How to Tell Git to Ignore Specific Items
We use a .gitignore file to tell Git the files or folders it should ignore—including not listing them as untracked.
A common practice is to create the .gitignore file in a project's root directory.
Developers use the term "root directory" to reference the folder containing all other files and sub-folders of a specific project. In other words, a root repository is a working directory that houses everything concerning a particular project. As such, its content will also include the .git folder.
How to create a .gitignore file
To create a .gitignore file, go into the root directory where the files you want to ignore are. Then, run the command below in your terminal:
touch .gitignore
Let's now see how to specify the items you want Git to ignore.
How to specify the items you want Git to ignore
Open your project's .gitignore file and write the filenames, folders, or file types you want Git to ignore.
Here is an example:
# In a ".gitignore" file, an asterisk (*) is a wildcard symbol that
# means zero or more characters—but not a slash (/)—can replace
# the asterisk.
# The command below will ignore any document starting with "abc"
# located anywhere in this project:
abc*
# The command below will ignore all ".txt" filetypes located anywhere
# in this project:
*.txt
# In a ".gitignore" file, an exclamation mark (!) means "important."
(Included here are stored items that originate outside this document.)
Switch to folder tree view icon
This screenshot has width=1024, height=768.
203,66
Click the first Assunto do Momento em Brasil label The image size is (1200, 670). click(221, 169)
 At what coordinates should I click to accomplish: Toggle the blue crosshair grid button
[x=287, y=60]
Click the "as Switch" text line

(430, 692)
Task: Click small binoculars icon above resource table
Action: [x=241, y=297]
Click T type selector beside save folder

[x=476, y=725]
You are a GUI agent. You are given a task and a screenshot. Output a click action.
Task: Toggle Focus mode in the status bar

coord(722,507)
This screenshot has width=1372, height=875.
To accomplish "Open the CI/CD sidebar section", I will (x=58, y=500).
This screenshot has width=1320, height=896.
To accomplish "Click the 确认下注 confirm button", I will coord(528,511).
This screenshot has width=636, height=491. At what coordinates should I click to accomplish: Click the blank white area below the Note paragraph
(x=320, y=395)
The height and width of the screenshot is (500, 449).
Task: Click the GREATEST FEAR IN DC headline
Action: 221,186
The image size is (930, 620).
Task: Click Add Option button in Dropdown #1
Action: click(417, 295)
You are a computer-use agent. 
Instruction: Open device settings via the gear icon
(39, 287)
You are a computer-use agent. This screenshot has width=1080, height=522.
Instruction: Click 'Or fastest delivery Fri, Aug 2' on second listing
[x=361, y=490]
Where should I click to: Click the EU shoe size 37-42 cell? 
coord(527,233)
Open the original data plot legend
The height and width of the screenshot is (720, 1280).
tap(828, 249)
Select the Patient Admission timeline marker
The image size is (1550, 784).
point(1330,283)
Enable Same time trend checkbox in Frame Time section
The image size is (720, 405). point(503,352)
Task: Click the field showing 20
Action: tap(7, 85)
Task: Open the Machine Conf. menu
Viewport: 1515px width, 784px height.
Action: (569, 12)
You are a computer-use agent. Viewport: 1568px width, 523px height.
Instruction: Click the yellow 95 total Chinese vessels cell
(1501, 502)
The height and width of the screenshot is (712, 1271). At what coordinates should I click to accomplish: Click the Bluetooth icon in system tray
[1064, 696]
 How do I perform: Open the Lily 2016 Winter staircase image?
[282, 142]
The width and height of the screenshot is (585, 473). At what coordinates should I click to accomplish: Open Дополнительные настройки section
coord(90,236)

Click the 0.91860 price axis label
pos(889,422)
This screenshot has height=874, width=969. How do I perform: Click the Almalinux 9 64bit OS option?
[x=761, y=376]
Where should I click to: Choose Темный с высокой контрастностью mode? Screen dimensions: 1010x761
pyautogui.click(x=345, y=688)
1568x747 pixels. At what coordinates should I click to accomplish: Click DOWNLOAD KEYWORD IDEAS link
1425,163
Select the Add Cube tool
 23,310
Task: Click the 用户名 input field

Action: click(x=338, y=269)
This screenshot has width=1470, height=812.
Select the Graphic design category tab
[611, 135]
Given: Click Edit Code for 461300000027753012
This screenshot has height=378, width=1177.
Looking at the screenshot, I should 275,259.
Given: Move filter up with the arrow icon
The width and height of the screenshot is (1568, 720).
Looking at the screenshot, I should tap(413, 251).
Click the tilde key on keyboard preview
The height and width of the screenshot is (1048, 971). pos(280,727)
# The command below will track "readme.txt" filetypes, even though
# you've instructed Git—through the asterisk command above—to
# ignore all ".txt" files:
!readme.txt
# The command below will ignore any "package-lock.json" file located
# anywhere in this project:
package-lock.json
# The command below will ignore only the "passwords.text" file
# located in the specified directory:
directory/of/passwords.text
# This command below will only ignore the "NOTE" file in the current
# directory—not in any other folder—of this project:
/NOTE
# The following command will ignore all the content inside any folder
# named "modules":
modules/
# This command below will ignore all ".txt" files directly inside the
# folder named "mix":
mix/*.txt
# Note that the command above will still track all ".txt" files that
# are in the subdirectories of the "mix" folder. For instance, it
# will ignore "mix/test.txt" but will track "mix/real/test.txt".
# In a ".gitignore" file, double asterisks (**) mark—followed by a
# slash (e.g., **/)—is a wildcard symbol that means zero or more
# directories' names can replace the double asterisks.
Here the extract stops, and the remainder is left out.